Copy everything from "The anxiety caused" down to "late for that." in the text about Wendy Bowker, substituting "Harrogate" for "Richmond".

==== TEXT BLOCK ====

The anxiety caused her to lose three stones - "no bad thing" - after being thrown out of a slimming class for being too argumentative.
Now she is about to become manager of internationally-acclaimed artist Mackenzie Thorpe's gallery and studio in Richmond and is the story consultant - the inside information - on the hugely popular television series Bad Girls, about the harsh reality of life in a women's prison. For 39-year-old Wendy Bowker, confidently and vivaciously born again, the Bad times have never been better. "You could make a little film about me," she says.
So does she mind her gay relationships being discussed? It is, she says, a bit too late for that.
Born into a staunchly Catholic family in Liverpool, she was sent to a Jewish secondary school - "there were no Catholic schools nearby, and they certainly wouldn't sent me to a Protestant one" - and made a fortune, she says, from selling illicit bacon sandwiches and playing pitch and toss.
Some time during a jolly, four-hour dinner on Tuesday it occurred that she might be joking. Almost certainly she wasn't.

==== EXERCISE DATA ====

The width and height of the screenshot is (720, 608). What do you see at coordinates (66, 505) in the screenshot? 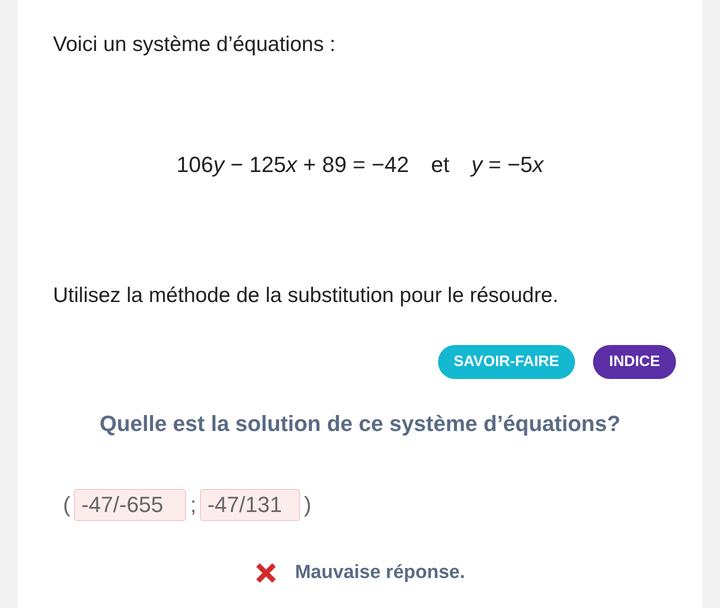
I see `parenthesis: (` at bounding box center [66, 505].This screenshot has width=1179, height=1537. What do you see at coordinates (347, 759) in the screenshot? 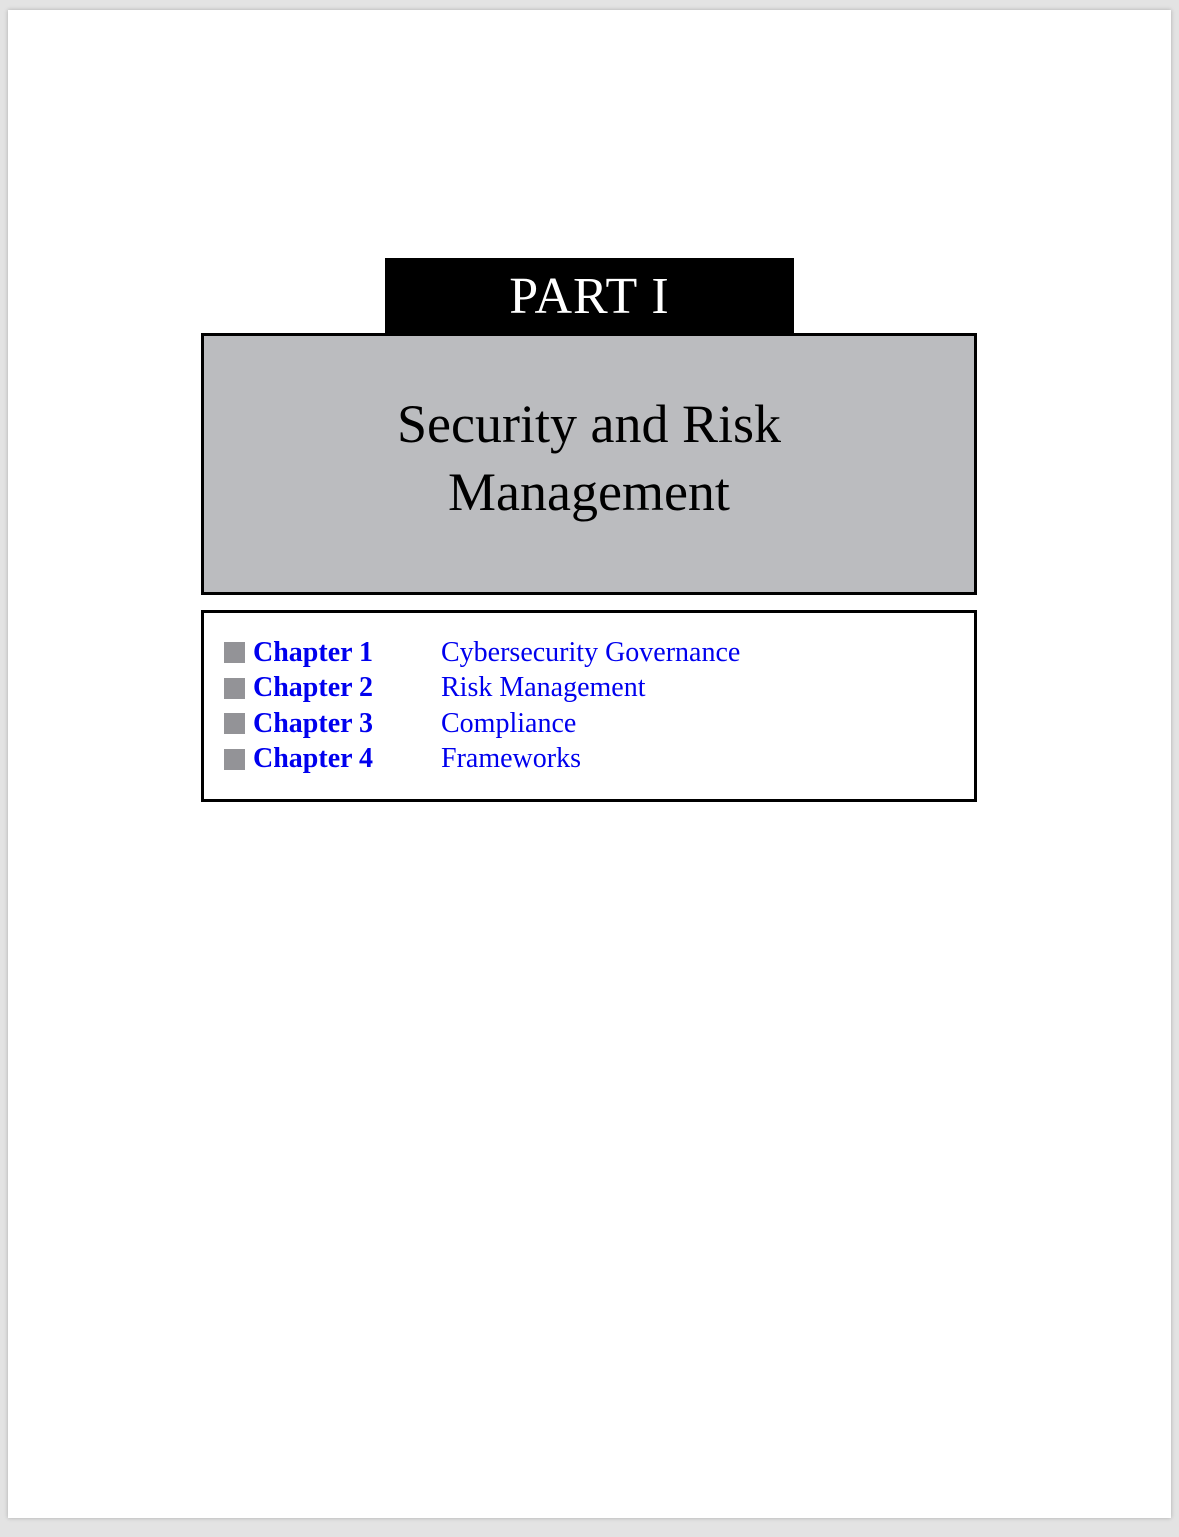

====

### RESPONSE
The anxiety caused her to lose three stones - "no bad thing" - after being thrown out of a slimming class for being too argumentative.
Now she is about to become manager of internationally-acclaimed artist Mackenzie Thorpe's gallery and studio in Harrogate and is the story consultant - the inside information - on the hugely popular television series Bad Girls, about the harsh reality of life in a women's prison. For 39-year-old Wendy Bowker, confidently and vivaciously born again, the Bad times have never been better. "You could make a little film about me," she says.
So does she mind her gay relationships being discussed? It is, she says, a bit too late for that.